Beata Grallert's project group Regulation of translation in cell cycle and stress
Cancer cells experience several kinds of stress which they have to overcome or adapt to in order to successfully proliferate and in particular to metastasize. Cell-cycle progression through G1 phase is of particular importance because this is the stage where the decision is made to embark on another cell cycle. A majority of cancer cells are defective in the regulation of the G1/S transition.
We are interested in processes that regulate the progression from G1 into S phase of the cell cycle. We have described a novel G1/S checkpoint that depends on the GCN2 kinase [1]. GCN2 is best known for its important role in the response to nutritional changes such as shortage of amino acids and glucose and is also known to be induced by a number of other stresses that cancer cells experience.

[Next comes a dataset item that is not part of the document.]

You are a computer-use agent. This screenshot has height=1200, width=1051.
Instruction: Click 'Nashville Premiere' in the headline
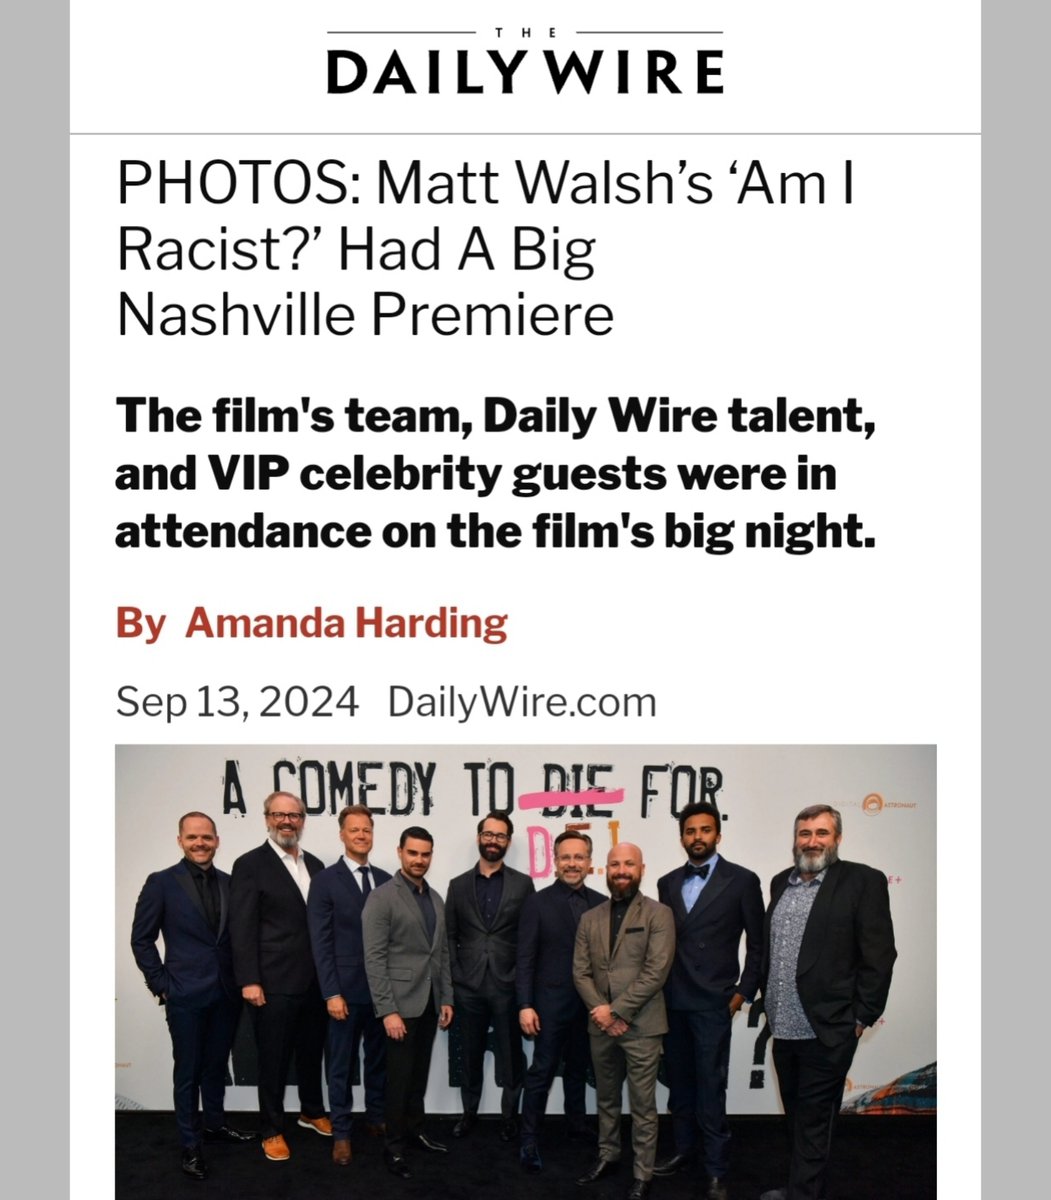(x=365, y=315)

Metastasizing cells are particularly vulnerable to these stresses and it has been shown that GCN2 is important for cancer cells to survive and thrive in a hostile microenvironment. Therefore GCN2 is seen as an attractive target for cancer therapy. In addition, it is known to play an important role in neurobiology and is seen as a promising target in the treatment of Alzheimers disease.
GCN2 is a known regulator of translation when cells are exposed to stress and we have shown that GCN2 has surprising roles in cell-cycle regulation. Our main interest is to understand the role and regulation of GCN2 further, with regards to both translation regulation and the cell cycle. This knowledge is crucial for knowledge-based therapy of cancer and neurodegenerative diseases.